Enunciado |
Por favor, resuma em duas frases o texto sobre o Bolero de Ravel.
++++ Trecho do documento ++++
O Bolero de Ravel é uma música que habita o universo de quase todos nós. Desde menino, essa obra me encantou, tornando-se emblemática a partir do momento em que assisti, na década de 1970, à companhia de Maurice Béjart dançando essa poderosa partitura. Lembro-me do bailarino solista dançando sobre uma mesa redonda vermelha, cercado por outros homens. Anos depois, essa mesma coreografia seria usada por Claude Lelouch no final de seu filme "Retratos da Vida" (Les uns et les autres), onde o bailarino argentino Jorge Donn, junto com a companhia de Béjart, faz uma performance memorável aos pés da Torre Eiffel.
O filme "Boléro"
Mas não é dessa coreografia que o filme "Boléro" trata. O filme, com o acento agudo característico do francês, nos leva a Paris no final da década de 1920, onde a dançarina russa Ida Rubinstein encomenda uma música a Ravel para um balé espanhol. Ravel, inicialmente sem inspiração, demora a compor o que viria a ser o primeiro "hit" global da música clássica.
++++ Dados do exercício ++++
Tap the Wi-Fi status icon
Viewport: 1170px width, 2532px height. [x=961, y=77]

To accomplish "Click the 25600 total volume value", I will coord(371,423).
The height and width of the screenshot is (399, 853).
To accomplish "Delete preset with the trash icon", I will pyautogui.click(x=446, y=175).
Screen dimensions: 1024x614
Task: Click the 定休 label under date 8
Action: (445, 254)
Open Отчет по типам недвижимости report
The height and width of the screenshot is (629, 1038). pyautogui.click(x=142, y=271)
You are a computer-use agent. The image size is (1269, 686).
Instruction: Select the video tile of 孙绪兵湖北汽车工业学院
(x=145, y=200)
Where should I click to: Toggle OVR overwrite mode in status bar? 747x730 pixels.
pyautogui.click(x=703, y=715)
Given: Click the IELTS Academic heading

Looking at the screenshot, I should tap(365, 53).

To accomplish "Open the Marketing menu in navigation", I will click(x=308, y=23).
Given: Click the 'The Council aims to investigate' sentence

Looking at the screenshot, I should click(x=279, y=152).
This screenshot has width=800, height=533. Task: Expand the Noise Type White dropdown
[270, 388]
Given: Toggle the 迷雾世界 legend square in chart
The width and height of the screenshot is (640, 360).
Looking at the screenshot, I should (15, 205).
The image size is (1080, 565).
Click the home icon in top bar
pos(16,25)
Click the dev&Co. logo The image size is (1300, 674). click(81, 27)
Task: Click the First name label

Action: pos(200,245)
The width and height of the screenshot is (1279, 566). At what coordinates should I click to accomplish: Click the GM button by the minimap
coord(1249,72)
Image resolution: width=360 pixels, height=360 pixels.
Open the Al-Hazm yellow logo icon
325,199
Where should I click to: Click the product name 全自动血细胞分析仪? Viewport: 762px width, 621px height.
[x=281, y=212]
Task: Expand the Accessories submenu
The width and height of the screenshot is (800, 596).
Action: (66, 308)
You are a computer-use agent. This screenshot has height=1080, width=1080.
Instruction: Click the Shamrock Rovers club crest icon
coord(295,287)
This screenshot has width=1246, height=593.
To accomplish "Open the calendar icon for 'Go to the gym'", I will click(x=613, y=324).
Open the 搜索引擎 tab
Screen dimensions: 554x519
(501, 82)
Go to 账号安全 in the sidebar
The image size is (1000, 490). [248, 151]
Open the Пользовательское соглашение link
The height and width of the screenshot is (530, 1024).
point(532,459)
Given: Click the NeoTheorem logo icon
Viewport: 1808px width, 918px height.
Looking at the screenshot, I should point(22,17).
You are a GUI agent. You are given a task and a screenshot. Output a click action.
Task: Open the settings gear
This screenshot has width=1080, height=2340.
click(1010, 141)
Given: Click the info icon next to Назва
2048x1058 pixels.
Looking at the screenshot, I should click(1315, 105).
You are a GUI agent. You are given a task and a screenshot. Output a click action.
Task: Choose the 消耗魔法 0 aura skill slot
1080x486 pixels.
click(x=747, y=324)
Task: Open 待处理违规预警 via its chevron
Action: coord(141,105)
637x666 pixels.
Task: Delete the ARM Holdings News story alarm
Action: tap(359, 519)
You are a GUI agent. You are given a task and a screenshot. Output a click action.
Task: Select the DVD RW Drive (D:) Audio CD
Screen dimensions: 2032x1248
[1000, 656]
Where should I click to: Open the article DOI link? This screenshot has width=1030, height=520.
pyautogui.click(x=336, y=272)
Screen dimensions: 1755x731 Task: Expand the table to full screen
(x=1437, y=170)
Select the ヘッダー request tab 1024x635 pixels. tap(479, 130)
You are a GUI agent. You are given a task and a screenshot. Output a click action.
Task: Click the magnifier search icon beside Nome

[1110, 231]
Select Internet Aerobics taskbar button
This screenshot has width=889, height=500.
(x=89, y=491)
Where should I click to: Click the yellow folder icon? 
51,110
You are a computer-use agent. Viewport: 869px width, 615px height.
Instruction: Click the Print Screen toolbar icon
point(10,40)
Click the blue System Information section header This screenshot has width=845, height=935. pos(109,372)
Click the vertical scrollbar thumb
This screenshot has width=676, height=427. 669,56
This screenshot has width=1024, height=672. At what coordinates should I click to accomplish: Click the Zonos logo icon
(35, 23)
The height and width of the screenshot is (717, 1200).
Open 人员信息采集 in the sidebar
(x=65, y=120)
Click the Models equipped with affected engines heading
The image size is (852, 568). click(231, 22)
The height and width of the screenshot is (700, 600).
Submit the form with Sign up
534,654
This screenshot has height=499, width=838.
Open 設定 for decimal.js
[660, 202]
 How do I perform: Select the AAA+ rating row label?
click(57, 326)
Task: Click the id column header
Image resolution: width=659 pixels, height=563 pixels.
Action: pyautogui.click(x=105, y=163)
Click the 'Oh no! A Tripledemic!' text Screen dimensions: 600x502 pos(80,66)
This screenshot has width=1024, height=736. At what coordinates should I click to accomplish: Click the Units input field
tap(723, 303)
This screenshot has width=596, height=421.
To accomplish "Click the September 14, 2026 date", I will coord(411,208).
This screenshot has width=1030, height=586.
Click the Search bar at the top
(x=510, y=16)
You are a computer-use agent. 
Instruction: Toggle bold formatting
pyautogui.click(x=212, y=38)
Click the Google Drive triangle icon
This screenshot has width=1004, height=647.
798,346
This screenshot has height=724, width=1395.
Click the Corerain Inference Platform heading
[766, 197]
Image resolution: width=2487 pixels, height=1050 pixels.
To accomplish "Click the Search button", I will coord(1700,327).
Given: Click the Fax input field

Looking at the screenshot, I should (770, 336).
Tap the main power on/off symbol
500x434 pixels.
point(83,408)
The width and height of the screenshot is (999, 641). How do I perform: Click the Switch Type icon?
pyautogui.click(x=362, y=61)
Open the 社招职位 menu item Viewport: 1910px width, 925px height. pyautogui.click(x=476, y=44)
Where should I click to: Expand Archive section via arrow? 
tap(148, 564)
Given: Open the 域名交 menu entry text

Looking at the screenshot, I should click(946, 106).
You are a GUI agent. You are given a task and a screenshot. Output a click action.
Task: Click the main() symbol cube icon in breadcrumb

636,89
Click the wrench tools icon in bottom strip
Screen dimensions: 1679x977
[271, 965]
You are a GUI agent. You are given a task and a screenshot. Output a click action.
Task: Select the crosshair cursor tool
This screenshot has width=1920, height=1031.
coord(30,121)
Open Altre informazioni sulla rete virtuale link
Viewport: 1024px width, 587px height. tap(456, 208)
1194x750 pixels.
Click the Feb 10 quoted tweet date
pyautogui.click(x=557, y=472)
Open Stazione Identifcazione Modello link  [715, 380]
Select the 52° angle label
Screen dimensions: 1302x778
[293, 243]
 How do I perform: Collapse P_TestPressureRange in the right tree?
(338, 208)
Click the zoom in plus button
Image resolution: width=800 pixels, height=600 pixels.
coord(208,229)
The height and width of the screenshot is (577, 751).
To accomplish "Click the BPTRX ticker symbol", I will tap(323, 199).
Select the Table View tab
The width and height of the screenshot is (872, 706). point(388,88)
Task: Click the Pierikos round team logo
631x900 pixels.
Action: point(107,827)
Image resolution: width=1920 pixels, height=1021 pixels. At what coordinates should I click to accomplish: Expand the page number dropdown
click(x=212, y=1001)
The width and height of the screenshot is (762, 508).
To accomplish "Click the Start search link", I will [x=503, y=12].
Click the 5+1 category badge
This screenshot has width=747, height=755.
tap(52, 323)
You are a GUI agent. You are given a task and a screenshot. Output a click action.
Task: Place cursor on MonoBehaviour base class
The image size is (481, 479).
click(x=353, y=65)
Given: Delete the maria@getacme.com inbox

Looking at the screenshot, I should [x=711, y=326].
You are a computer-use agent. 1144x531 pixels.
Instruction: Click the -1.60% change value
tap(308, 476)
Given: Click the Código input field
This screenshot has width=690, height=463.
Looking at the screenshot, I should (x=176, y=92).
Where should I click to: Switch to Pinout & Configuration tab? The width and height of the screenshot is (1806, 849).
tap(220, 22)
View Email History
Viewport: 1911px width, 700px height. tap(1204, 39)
++++
Resposta |
A obra encanta quem escreve desde a infância e se tornou emblemática depois que, na década de 1970, viu a companhia de Maurice Béjart dançá-la, coreografia que Claude Lelouch depois usou no final de "Retratos da Vida". O filme "Boléro", porém, trata de outra história: em Paris, no final da década de 1920, a dançarina russa Ida Rubinstein encomenda a Ravel uma música para um balé espanhol, e ele, inicialmente sem inspiração, demora a compor o que viria a ser o primeiro "hit" global da música clássica.